APPUNTI PER GAZZETTA - I REPUBBLICANI VINCONO LE ELEZIONIDI MIDTERM. OBAMA TRAVOLTO


REPUBBLICA.IT
NEW YORK – Il momento della verità è arrivato alle 23.24 della East Coast (le 5.24 del mattino in Italia). A quell’ora i repubblicani hanno vinto il seggio di senatore nell’Iowa, portando a quota 6 il loro guadagno al Senato: oltre la soglia della maggioranza assoluta. Due minuti dopo passava alla destra anche il seggio della North Carolina portando a 7 senatori il guadagno dei repubblicani e consolidando la loro maggioranza assoluta.
Non c’è stata la sorpresa. Niente rimonta democratica dell’ultima ora. Le elezioni di midterm sono andate secondo il copione. E’ un’avanzata della destra: i repubblicani consolidano la loro maggioranza alla Camera (che conquistarono già quattro anni fa), e vi aggiungono anche il Senato. Tutto il Congresso è nelle loro mani. Per la precisione, lo sarà dal gennaio 2015, quando s’insedieranno a Capitol Hill i parlamentari eletti in questo 4 novembre.
Se Barack Obama aveva avuto la vita dura con una Camera che gli boicottava ogni riforma da quattro anni, ora sarà peggio. Il Senato ha un potere aggiuntivo rispetto alla Camera, quello di confermare o bocciare le più importanti nomine del presidente: membri dell’esecutivo e giudici. La guerra dei repubblicani si estenderà anche alle nomine, quindi, privando il presidente di uno degli strumenti per cambiare gli equilibri di potere.
Mitch McConnell, rieletto trionfalmente nel suo seggio di senatore del Kentucky, diventerà il leader della maggioranza al Senato. Insieme col suo collega John Boehner, lo Speaker of the House che da quattro anni guida la maggioranza repubblicana alla Camera, questi due devono decidere cosa fare dell’enorme potere che hanno a disposizione. Il sistema politico americano è “meno presidenziale” di quanto appaia al resto del mondo. Le leggi più importanti, nuove tasse o nuove spese, non possono passare senza il sì del Congresso.

_Materiale raccolto_.
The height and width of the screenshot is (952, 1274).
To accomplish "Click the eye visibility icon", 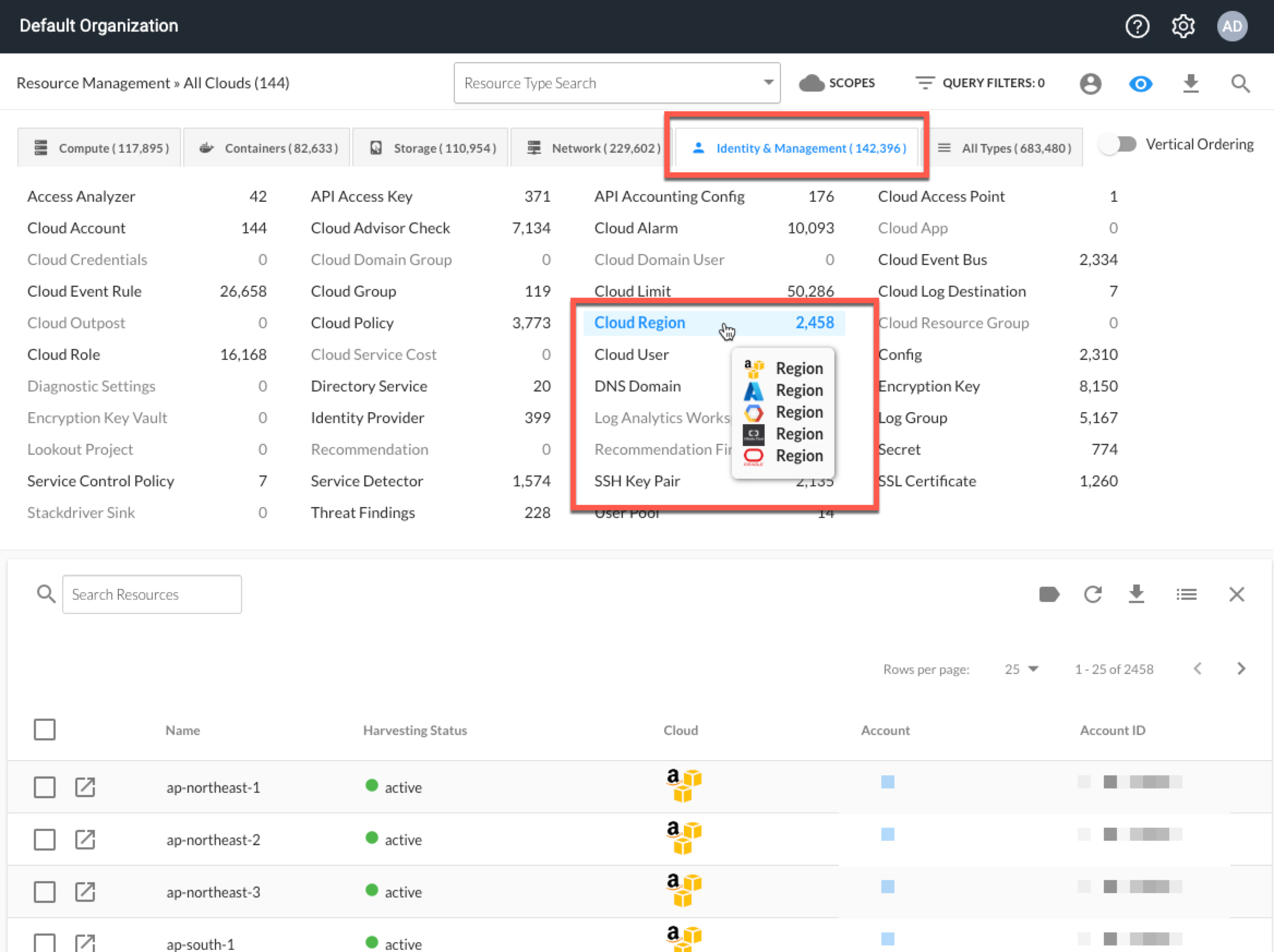I will [1140, 84].
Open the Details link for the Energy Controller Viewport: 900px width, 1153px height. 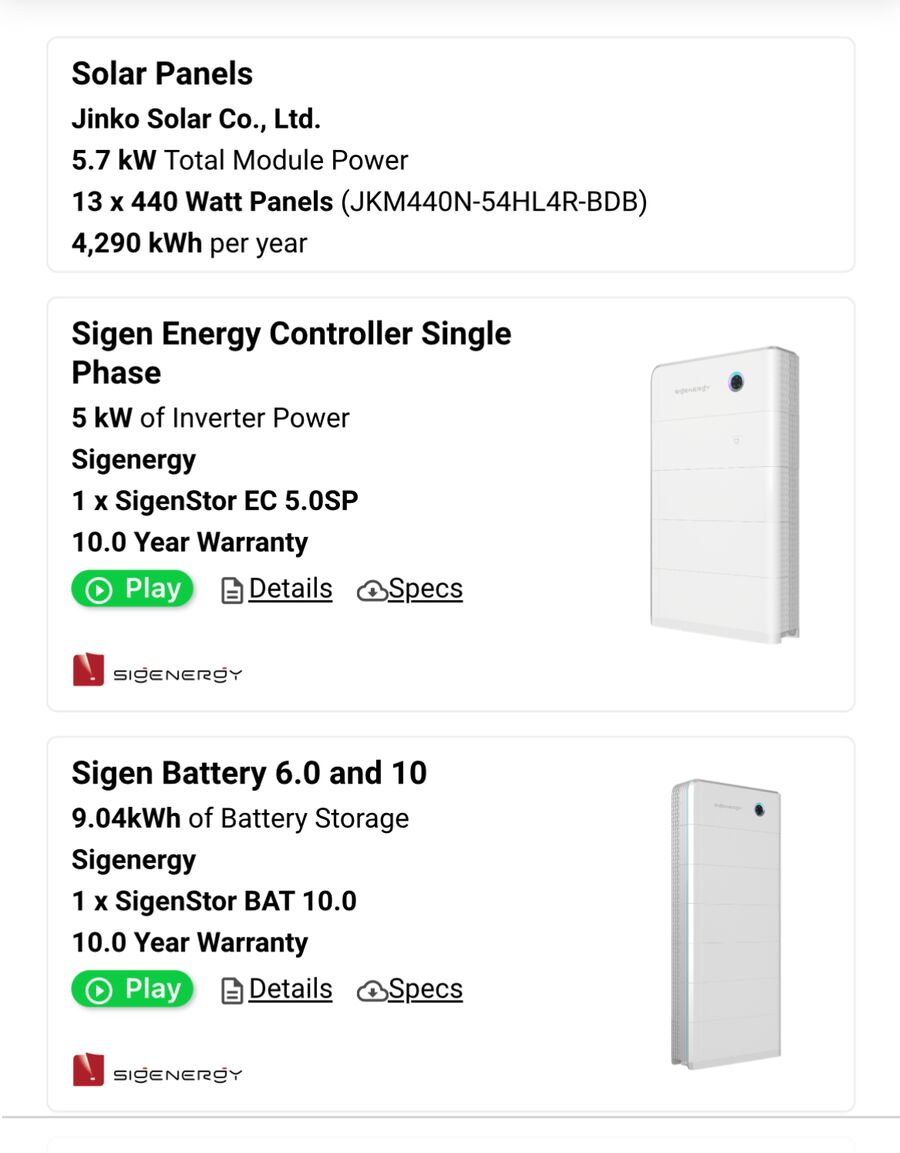pyautogui.click(x=290, y=589)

_Consegna_. Scrivi il seguito dell'articolo sulle elezioni di midterm, partendo subito dopo la sua ultima frase.

_Risultato_.
La politica economica, con l’eccezione della leva monetaria controllata dalla Federal Reserve, non può essere decisa alla Casa Bianca da sola. Ora gli ottimisti sperano in un miracolo: che i repubblicani forti della loro vittoria diventino improvvisamente più pragmatici, più moderati, e comincino a cercare dei terreni d’intesa col presidente. I temi ci sarebbero. La riforma della normativa fiscale, per semplificare le tasse, ridurre le agevolazioni e i privilegi ingiustificati, chiudere gli spazi per l’elusione delle multinazionali e al tempo stesso ridurre la pressione fiscale complessiva: sugli obiettivi generali democratici e repubblicani potrebbero trovare dei punti di contatto.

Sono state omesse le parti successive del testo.